New E&P player Aker BP posts profit despite lower revenues

Ivar Aasen platform
Ivar Aasen platform

Aker BP, a new E&P player formed with BP Norge and Det norske merger, returned to profit during the third quarter of 2016 despite lower revenues when compared to the prior-year third quarter. 

The merger between Det norske and BP Norge was closed on September 30, 2016, and the company changed its name to Aker BP with its headquarters moved to Fornebuporten outside Oslo.

The company’s net profit for the quarter was $63 million, after net financial items of $5 million and a tax income of $13 million, versus a loss of $166 million in the same quarter last year.

Aker BP reported revenues of $248 million in the third quarter of 2016, a decrease when compared to revenues of $316 million in the prior-year third quarter, mainly due to lower oil prices and production.

Petroleum revenues accounted for $247 million, while other revenues were $1 million, primarily relating to net realized and unrealized losses on commodity hedges.

Exploration expenses amounted to $31 million in the quarter, as opposed to $18 million in 3Q 2015, reflecting dry hole costs, seismic costs, area fees and G&G activities. Production costs were $32 million, equating to 5.8 (4.7) $/boe, including shipping and handling of 1.0 $/boe. Production costs in the corresponding period last year were $27 million. The increase from the third quarter 2015 is mainly due to a 13-day maintenance stop in August 2016 on the Alvheim field. Other operating expenses amounted to $6 million, a decrease from the third quarter 2015 and other operating expenses of $11 million due to one-off effects in 3Q 2015.

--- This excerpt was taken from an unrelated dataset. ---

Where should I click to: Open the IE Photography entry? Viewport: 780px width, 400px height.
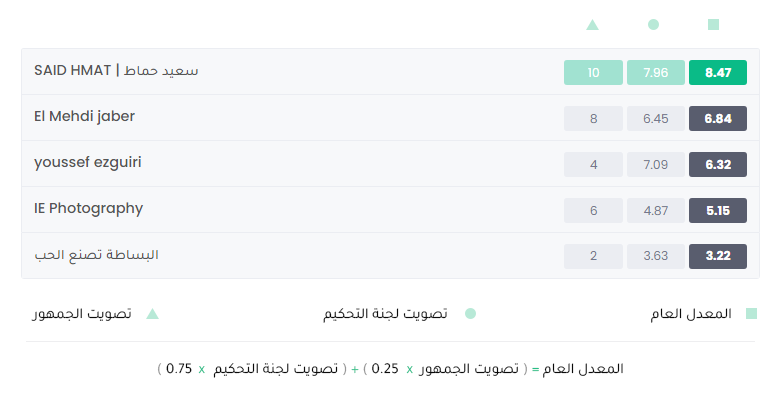click(x=390, y=210)
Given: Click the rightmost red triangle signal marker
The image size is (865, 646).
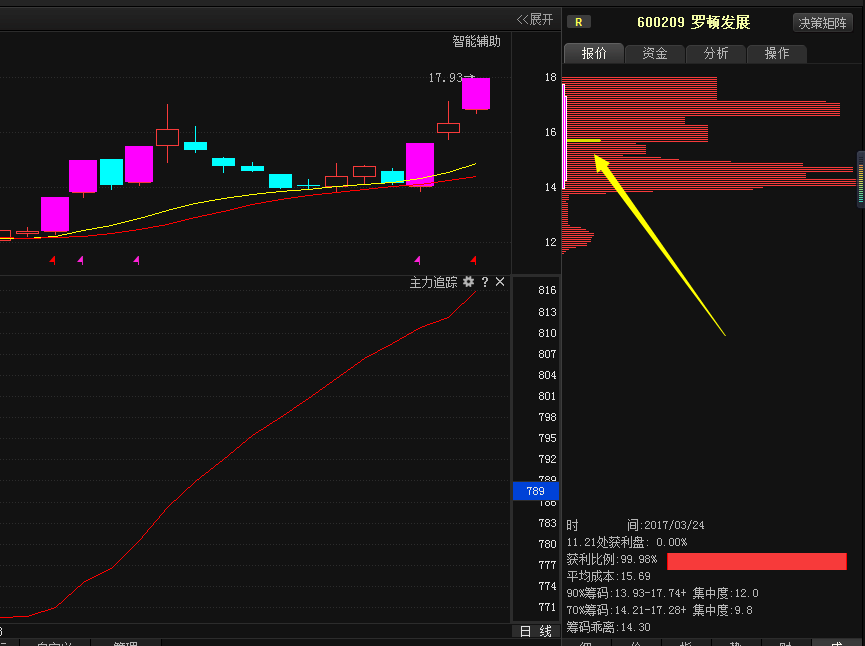Looking at the screenshot, I should 473,260.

Aker BP produced 5.5 million barrels of oil equivalents (mmboe) in the third quarter of 2016 corresponding to 59.8 thousand barrels of oil equivalent per day (mboepd), realizing an average oil price of $47 per barrel, compared to 62.8 mboepd and average price of $52 per barrel in the same period last year.

Aker BP expects the full year 2016 (BP Norge included for 12 months) capex to be $910 – 930 million and exploration expenditures are expected to be $240 – 260 million. Production guidance for 2016 is expected between 118 and 120 mboepd and production cost is expected to average about $13 per barrel of oil equivalent.